Die Gemeinsame Synode der Bistümer in der Bundesrepublik Deutschland, so der offizielle Titel der Würzburger Synode, fand von 1971 bis 1975 in Würzburg statt. Diese Synode wurde auch das Deutsche Konzil genannt, das ein wichtiges Stück Kirchengeschichte geworden ist.[1]

Nach dem Zweiten Vatikanischen Konzil gab es in der katholischen Kirche einerseits eine Aufbruchstimmung, andererseits bei vielen Laien und Priestern Unsicherheit und Verwirrung. Zur Beratung über die Verwirklichung der Konzilsbeschlüsse wurden weltweit zahlreiche Diözesansynoden durchgeführt, so auch in den (Erz-)Bistümern Wien, Salzburg und Hildesheim. Diese Synoden waren Pioniervorhaben.[2] Der 1966 veröffentlichte „Holländische Katechismus“ war ein früher Versuch einer nachkonziliaren Theologie für breitere Kreise; er wurde in Rom wegen Häresie angezeigt. Auf dem Katholikentag in Essen (September 1968) forderte die Gruppe Kritischer Katholizismus eine Pastoralsynode. Der Weihbischof Heinrich Tenhumberg schlug im Juni 1968 der Hauptkommission der Deutschen Bischofskonferenz (DBK) vor, über Formen der Demokratisierung in der Kirche nachzudenken. Denn die hierarchische Struktur der Kirche setze den Demokratisierungstendenzen eine Grenze. Man solle überspitzten und dogmatisch verfehlten Ansprüchen der Amtskirche entgegenwirken und zugleich dem berechtigten Verlangen vieler gläubiger Christen nach maßvoller Mitverantwortung und Mitbestimmung entgegenkommen. Daher schlug Tenhumberg gemeinsame Beratungen der DBK und des Zentralkomitees der deutschen Katholiken (ZdK) vor, die man «gegebenenfalls […] als Vorstufe und Vorübung für eine spätere Form einer National-Synode betrachten» könnte. Damit hatte er den Anstoß zur Würzburger Synode gegeben.[3] Im Januar 1969 erfolgte die erste Zusammenkunft der Gemeinsamen Studiengruppe von Deutscher Bischofskonferenz (DBK) und dem Zentralkomitee der deutschen Katholiken (ZDK). Sie schlug eine Gemeinsame Synode der Bistümer in der Bundesrepublik Deutschland vor. Dank Bischof Hengsbach konnten zähe Widerstände gegen den Plan einer Pastoralsynode überwunden werden; die Durchführung der Gemeinsamen Synode wurde von der DBK bereits Ende Februar beschlossen.[4]
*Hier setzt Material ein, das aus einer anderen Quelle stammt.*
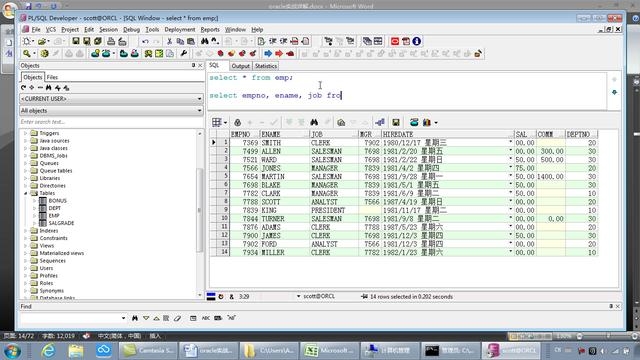Image resolution: width=640 pixels, height=360 pixels.
Task: Click the Cut scissors icon
Action: click(169, 41)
Auch in der DDR gab es ähnliche Bestrebungen. Bereits 1969 eröffnete Bischof Otto Spülbeck die Meißner Diözesansynode in der Hofkirche zu Dresden.
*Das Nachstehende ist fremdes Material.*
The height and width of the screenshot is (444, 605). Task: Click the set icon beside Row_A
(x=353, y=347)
Aufgabe der Synode war, die Verwirklichung der Beschlüsse des Zweiten Vatikanischen Konzils zu fördern. Die Synode wurde von der Deutschen Bischofskonferenz im Februar 1969 einberufen. Sie war ein institutionalisierter Dialog von stimmberechtigten Bischöfen, Priestern, Ordensleuten und Laien aus allen deutschen Bistümern. Präsident der Synode war Julius Kardinal Döpfner. Er war einer der maßgeblichen Protagonisten der Synode. Kritiker wie der Regensburger Bischof Rudolf Graber standen der Synode dezidiert ablehnend gegenüber. Der um Mitarbeit gebetene Joseph Ratzinger, damals Professor für Dogmatik und Dogmengeschichte, zog sich frühzeitig aus der Synode zurück.
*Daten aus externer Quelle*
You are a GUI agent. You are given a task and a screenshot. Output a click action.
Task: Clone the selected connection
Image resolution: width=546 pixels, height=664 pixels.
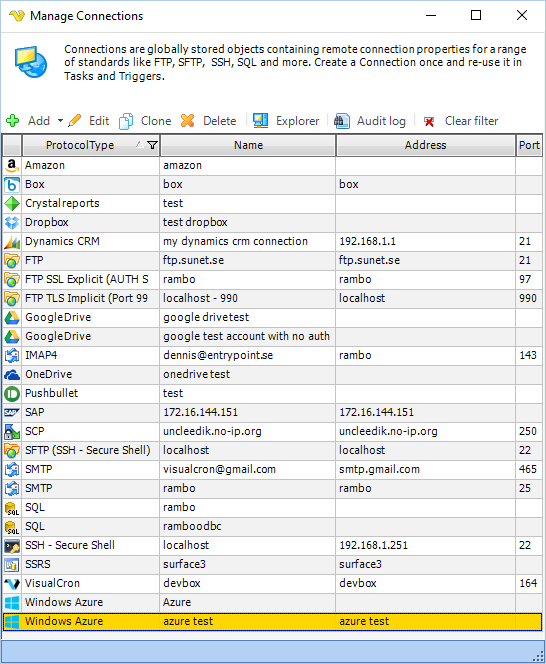(x=145, y=121)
Karl Rahner wirkte mit. Anteil am Zustandekommen der Synode hatte Karl Forster, Sekretär der DBK (1967–1971) und Sekretär der Synode. Einflussreiche Laiensynodale waren unter anderem Walter Bayerlein, Vorsitzender Richter am Oberlandesgericht in München und Mitglied im Vorstand des Diözesanrates der Katholiken der Erzdiözese München und Freising, Hans Maier, Professor für politische Wissenschaften an der Universität München und bayerischer Kultusminister, Wilhelm Sandfuchs, Leiter der Abteilung Kirchenfunk beim Bayerischen Rundfunk (BR), und Josef Stingl (1919–2004), von 1968 bis 1984 Präsident der Bundesanstalt für Arbeit in Nürnberg.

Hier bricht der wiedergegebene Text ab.